[[ MATERIAL SUPPLIED, beginning ]]
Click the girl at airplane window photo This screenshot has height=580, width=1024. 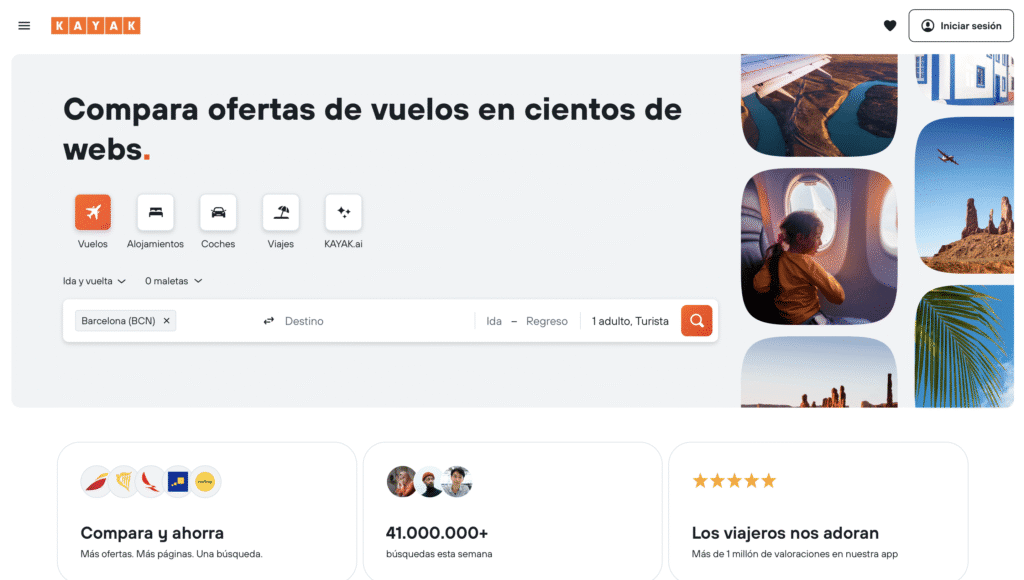coord(819,246)
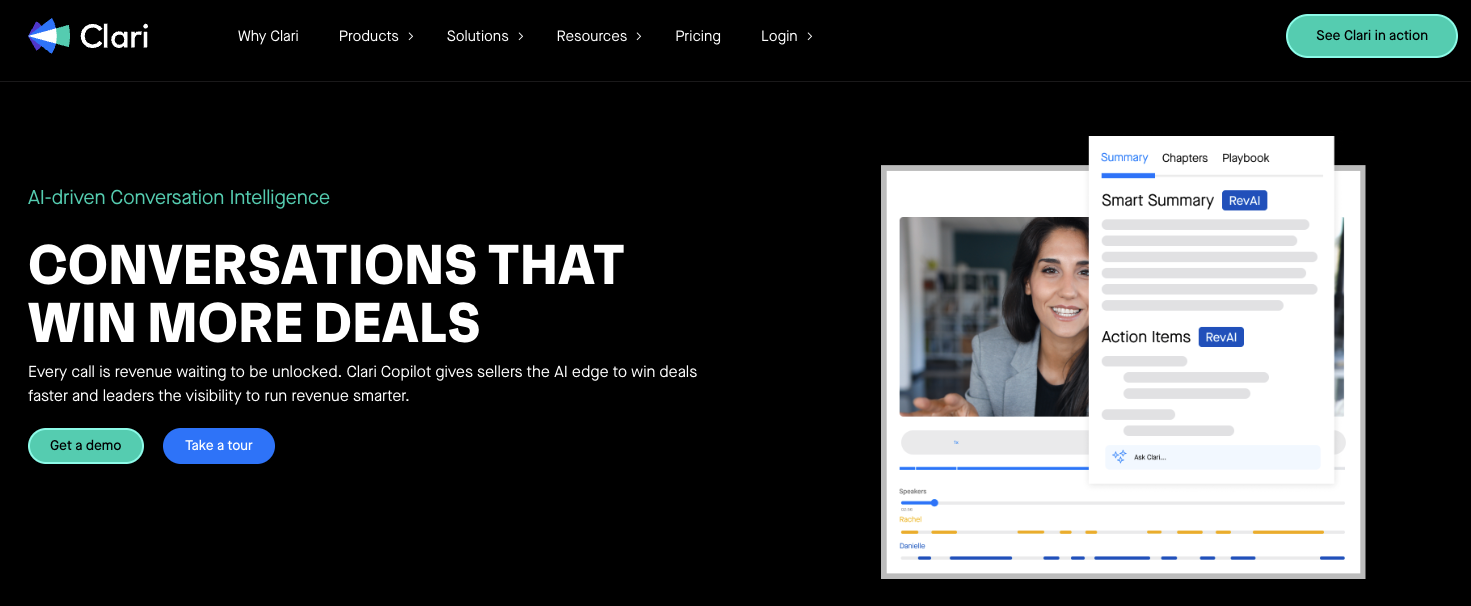
Task: Click the sparkle icon in Ask Clari bar
Action: coord(1119,456)
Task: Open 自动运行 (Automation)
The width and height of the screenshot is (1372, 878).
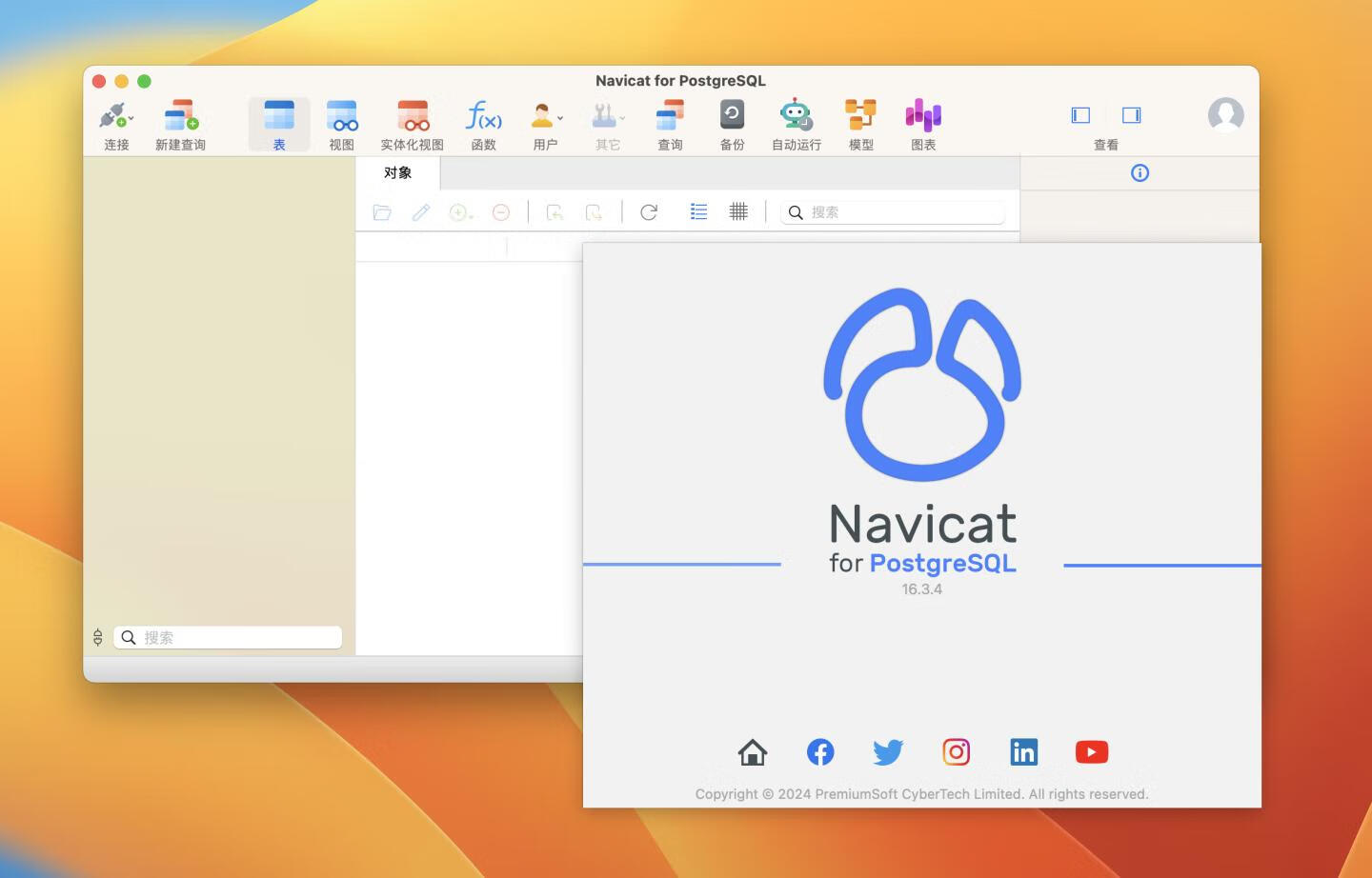Action: coord(795,122)
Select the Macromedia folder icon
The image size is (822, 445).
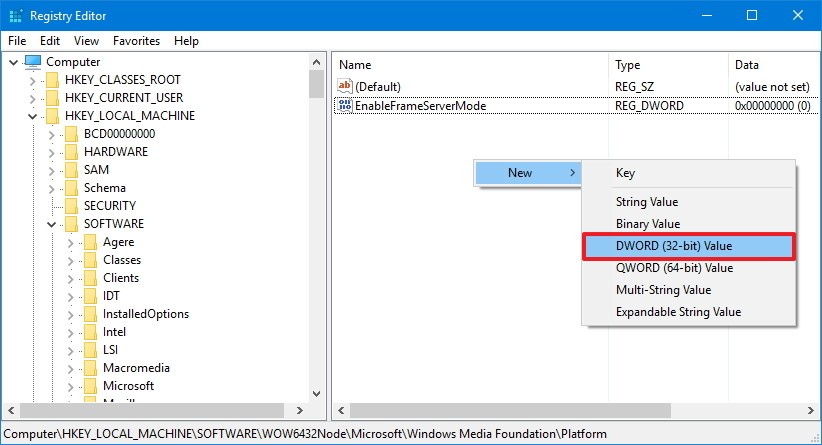pos(90,368)
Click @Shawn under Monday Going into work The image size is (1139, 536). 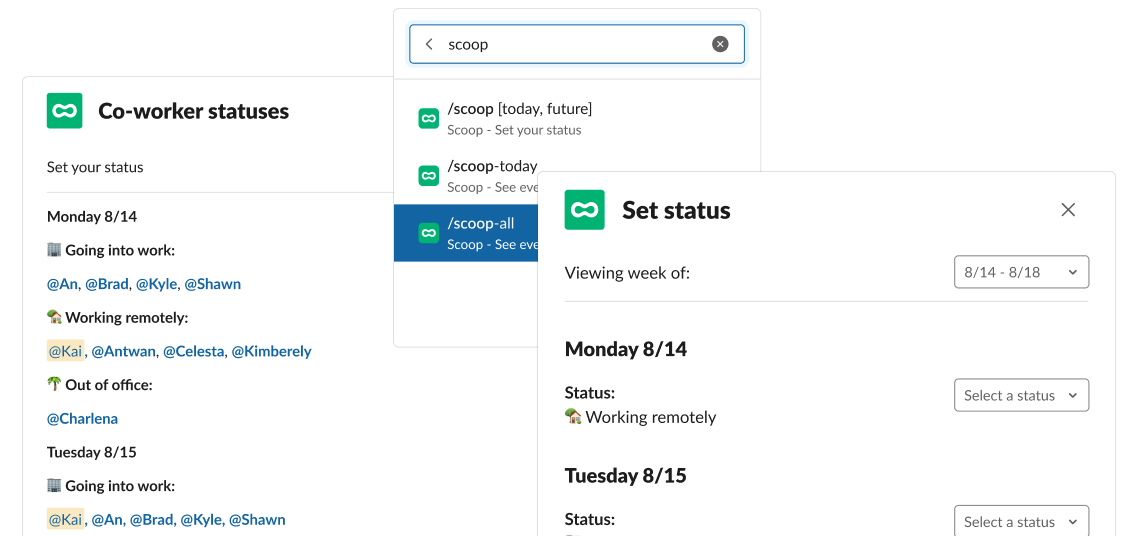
[[ MATERIAL SUPPLIED, end ]]
After locating the line with "Select the Macromedia folder icon" in the listing above, transcribe it and every line after it to the last, exactly, with no pictures.

Select the Macromedia folder icon
The image size is (822, 445).
pos(90,368)
Click @Shawn under Monday Going into work The image size is (1139, 536). 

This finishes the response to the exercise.